Kuala Lumpur, 30 May 2013
AOB urges firms to focus on root causes to improve audit quality
The Audit Oversight Board (AOB) today issued its third annual report and urged audit firms to focus on the actual root causes of their audit deficiencies in formulating remediation plans to improve audit quality.
“As we entered the third year of operation, AOB observed an increasing trend in the demand for audit quality in the market. Hence, it is important for audit firms to continue to deploy remediation plans that are tied to the root causes of their audit deficiencies,” said Nik Mohd Hasyudeen Yusoff, Executive Chairman of AOB.
Some of the root causes highlighted by AOB include lack of emphasis on audit quality by the leadership of audit firms, inadequate understanding of the business of audit client and its associated risk and lack of application of professional skepticism in evaluating audit evidence.
AOB conducts yearly exercise of inspecting audit practices in the country. At the end of each inspection, the audit regulator issues an inspection report which points out deficiencies identified during the engagement and audit firms are required to submit their remediation plans for the AOB’s approval and subsequent monitoring of their implementation.
“The AOB expects audit firms to perform a more honest and robust root cause analysis to develop and implement sustainable and measurable remedial actions to enhance audit quality. Firms must also ensure their self-governance mechanisms to be forcefully applied to improve overall audit quality. At the same time, audit committees should engage more with their auditors to obtain comfort that material financial reporting issues are adequately addressed during the audit. Cooperation between audit committees and auditors is important for the audit to be effective” Nik added.
Moving forward, Nik said AOB will intensify its oversight over audit firms’ remediation efforts and will not hesitate to take appropriate enforcement actions if significant improvements are not observed.

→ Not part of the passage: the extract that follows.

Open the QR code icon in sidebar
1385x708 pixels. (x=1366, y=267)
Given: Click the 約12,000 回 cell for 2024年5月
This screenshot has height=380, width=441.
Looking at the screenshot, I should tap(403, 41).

During 2012, the AOB conducted 19 inspections, compared to six and 17 inspections in 2010 and 2011 respectively. AOB also took two enforcement actions against two auditors for their failures to comply with the auditing and ethical standards in the performance of their audits. AOB would not hesitate to act when public confidence on the reliability of their audit reports could be compromised.
The AOB was set up in 2010 to oversee the auditors of public-interest entities (PIEs), protect investors’ interest and promote confidence in the quality and reliability of audited financial statements of PIEs.
A total of 67 audit firms and 293 auditors had registered with the AOB as at 31 December 2012. AOB has also for the first time, recognised 14 foreign individual auditors from six foreign audit firms to audit seven foreign incorporated companies listed on Bursa Malaysia.